§ Information supplied
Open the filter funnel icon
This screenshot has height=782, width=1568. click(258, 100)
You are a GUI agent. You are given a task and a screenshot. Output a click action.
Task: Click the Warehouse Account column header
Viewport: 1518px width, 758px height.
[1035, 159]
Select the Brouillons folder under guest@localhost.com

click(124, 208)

§ Given problem
Reproduce the lines above without any changes.

§ Correct output
Open the filter funnel icon
This screenshot has height=782, width=1568. click(258, 100)
You are a GUI agent. You are given a task and a screenshot. Output a click action.
Task: Click the Warehouse Account column header
Viewport: 1518px width, 758px height.
[1035, 159]
Select the Brouillons folder under guest@localhost.com

click(124, 208)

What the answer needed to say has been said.